Maze Generation & Solving
Mix.install([
{:yog_ex, path: "/home/mafinar/repos/elixir/yog_ex"},
{:kino_vizjs, "~> 0.5.0"}
])
Introduction
A perfect maze is a spanning tree on a grid. Every cell is reachable from every other cell by exactly one path. This means there are no loops and no isolated sections.
Yog provides a rich suite of maze generation algorithms, ranging from the extremely fast but biased (Binary Tree) to the perfectly uniform but slower (Wilson’s).
🎨 Comparing Textures
Different algorithms produce mazes with different “textures.” Some prefer long straight corridors, while others create twisty, winding passages.
rows = 15
cols = 15
# 1. Binary Tree - Very fast, strong diagonal bias
binary_tree = Yog.Generator.Maze.binary_tree(rows, cols)
# 2. Sidewinder - Efficient, strong vertical/horizontal corridors
sidewinder = Yog.Generator.Maze.sidewinder(rows, cols)
# 3. Recursive Backtracker - Most popular for games, very twisty
backtracker = Yog.Generator.Maze.recursive_backtracker(rows, cols)
IO.puts "--- Binary Tree ---"
IO.puts Yog.Render.ASCII.grid_to_string_unicode(binary_tree)
IO.puts "\n--- Sidewinder ---"
IO.puts Yog.Render.ASCII.grid_to_string_unicode(sidewinder)
IO.puts "\n--- Recursive Backtracker ---"
IO.puts Yog.Render.ASCII.grid_to_string_unicode(backtracker)
🧠 Solving the Maze
Because a maze is just a graph, we can use Yog‘s pathfinding algorithms to find the exit.
Let’s generate a complex maze and solve it from the top-left to the bottom-right.
maze = Yog.Generator.Maze.recursive_backtracker(20, 20)

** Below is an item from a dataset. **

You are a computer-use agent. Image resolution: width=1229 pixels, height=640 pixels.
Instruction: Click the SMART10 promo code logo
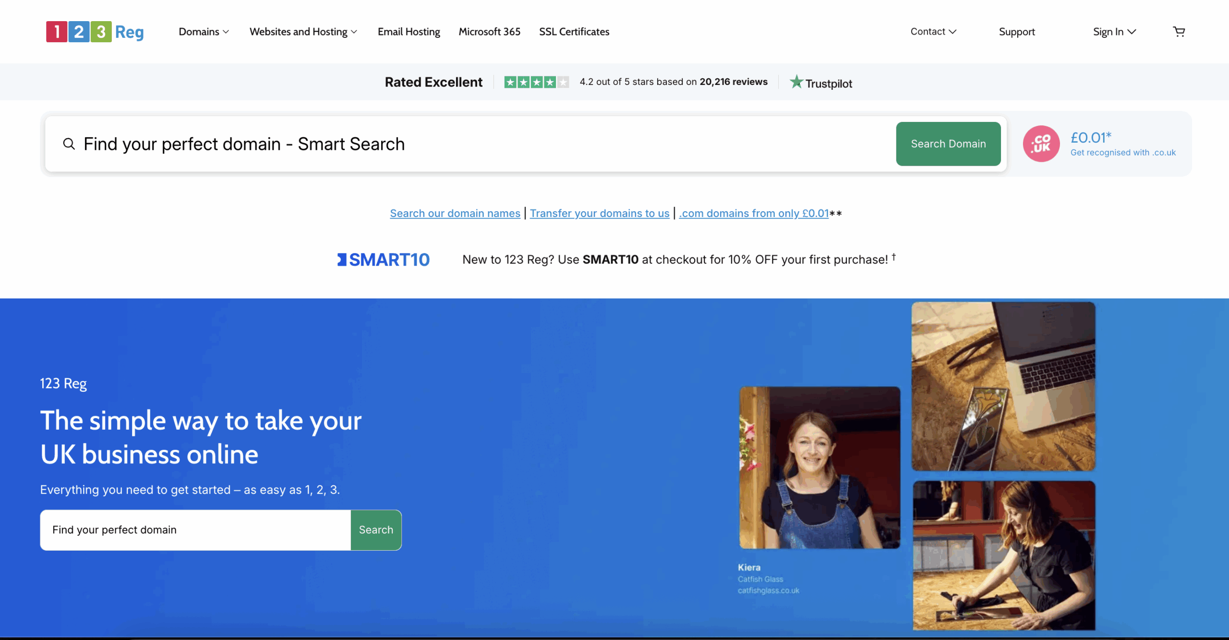point(383,260)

graph = Yog.Builder.GridGraph.to_graph(maze)
start_node = Yog.Builder.GridGraph.coord_to_id(maze, 0, 0)
end_node = Yog.Builder.GridGraph.coord_to_id(maze, 19, 19)
# Solve using Dijkstra
case Yog.Pathfinding.Dijkstra.shortest_path(graph, from: start_node, to: end_node) do
{:ok, path} ->
# Create "occupants" to mark the path in ASCII
occupants =
path.nodes
|> Map.new(fn id -> {id, "•"} end)
|> Map.put(start_node, "S")
|> Map.put(end_node, "E")
IO.puts Yog.Render.ASCII.grid_to_string_unicode(maze, occupants)
IO.puts "\nPath length: #{path.total_weight} steps"
:error ->
IO.puts "No path found! (Wait, perfect mazes always have a path... check implementation)"
end
🎥 Visualizing with DOT
If you want a more “premium” look, you can render the maze using Graphviz.
# We'll use a smaller maze for visualization
small_maze = Yog.Generator.Maze.recursive_backtracker(10, 10)
dot = Yog.Render.DOT.to_dot(Yog.Builder.GridGraph.to_graph(small_maze))
Kino.VizJS.render(dot)
🎲 Randomness and Seeds
All generators accept a :seed option for reproducibility.
maze1 = Yog.Generator.Maze.recursive_backtracker(10, 10, seed: 123)
maze2 = Yog.Generator.Maze.recursive_backtracker(10, 10, seed: 123)
# These will be identical
Yog.Render.ASCII.grid_to_string(maze1) == Yog.Render.ASCII.grid_to_string(maze2) |> IO.inspect(label: "Identical?")
Summary
Yog makes it easy to:
- Generate mazes using 10+ different algorithms.
- Render them to ASCII for debugging or DOT for presentation.
- Solve them by treating them as standard graphs.
Try changing the algorithm in the “Solving” section to aldous_broder/3 or wilson/3 to see how the path changes!